Exercise requirements
Copy each of the following entries back without change.

- - -

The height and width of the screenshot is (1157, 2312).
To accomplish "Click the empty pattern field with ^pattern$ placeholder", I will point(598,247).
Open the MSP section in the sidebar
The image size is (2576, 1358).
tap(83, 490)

- - -

Output below
The height and width of the screenshot is (1157, 2312).
To accomplish "Click the empty pattern field with ^pattern$ placeholder", I will point(598,247).
Open the MSP section in the sidebar
The image size is (2576, 1358).
tap(83, 490)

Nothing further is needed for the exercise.